### WHAT IS REQUIRED
Copy the data that follows exactly, and include none of its images.

### LISTED RECORDS
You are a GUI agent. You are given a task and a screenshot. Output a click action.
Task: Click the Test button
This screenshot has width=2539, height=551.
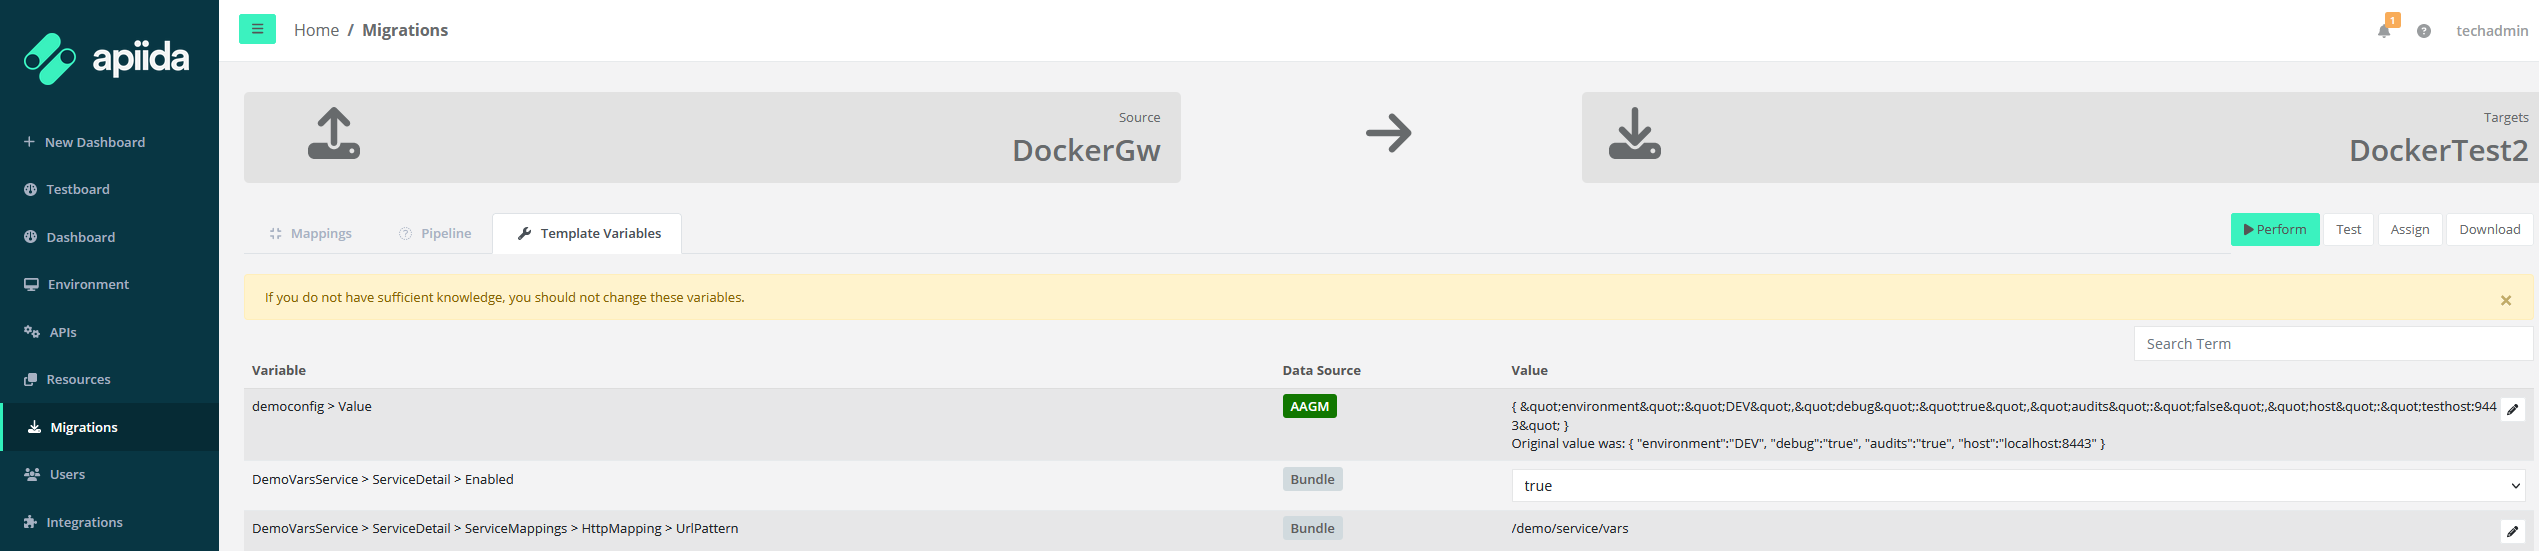(x=2348, y=229)
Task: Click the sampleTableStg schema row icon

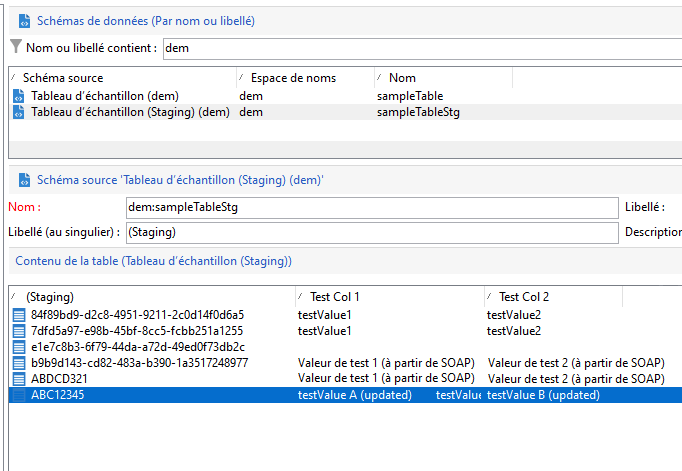Action: (18, 112)
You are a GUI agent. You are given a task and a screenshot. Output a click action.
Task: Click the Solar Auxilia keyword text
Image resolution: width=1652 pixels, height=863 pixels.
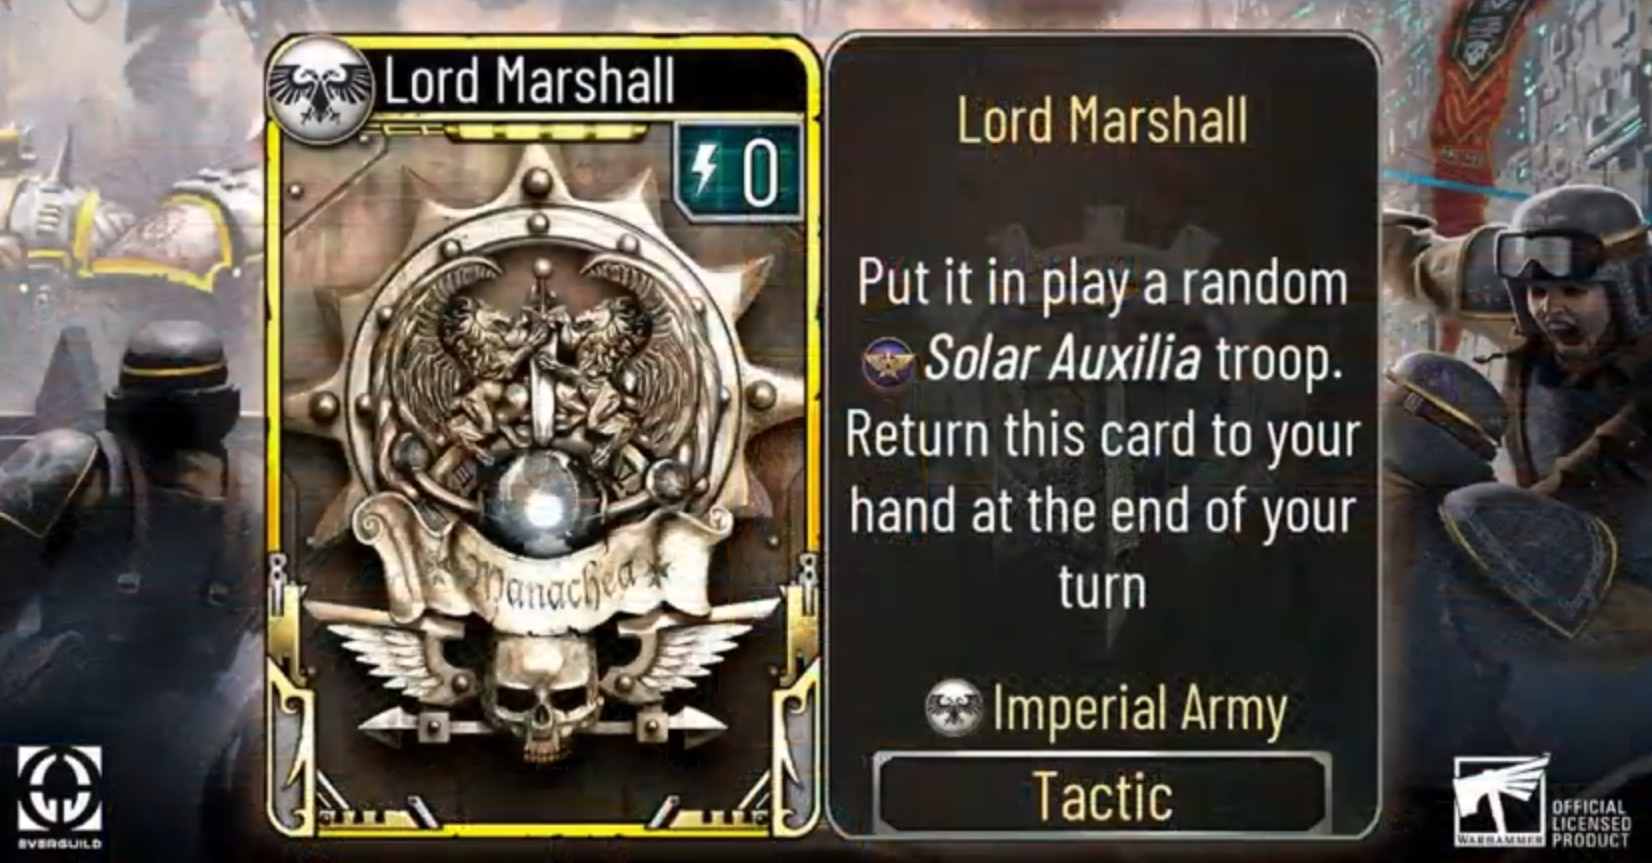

### SOLUTION
You are a GUI agent. You are given a task and a screenshot. Output a click action.
Task: Click the Test button
This screenshot has width=2539, height=551.
(x=2348, y=229)
Task: Click the sampleTableStg schema row icon

Action: (18, 112)
You are a GUI agent. You are given a task and a screenshot. Output a click action.
Task: Click the Solar Auxilia keyword text
Image resolution: width=1652 pixels, height=863 pixels.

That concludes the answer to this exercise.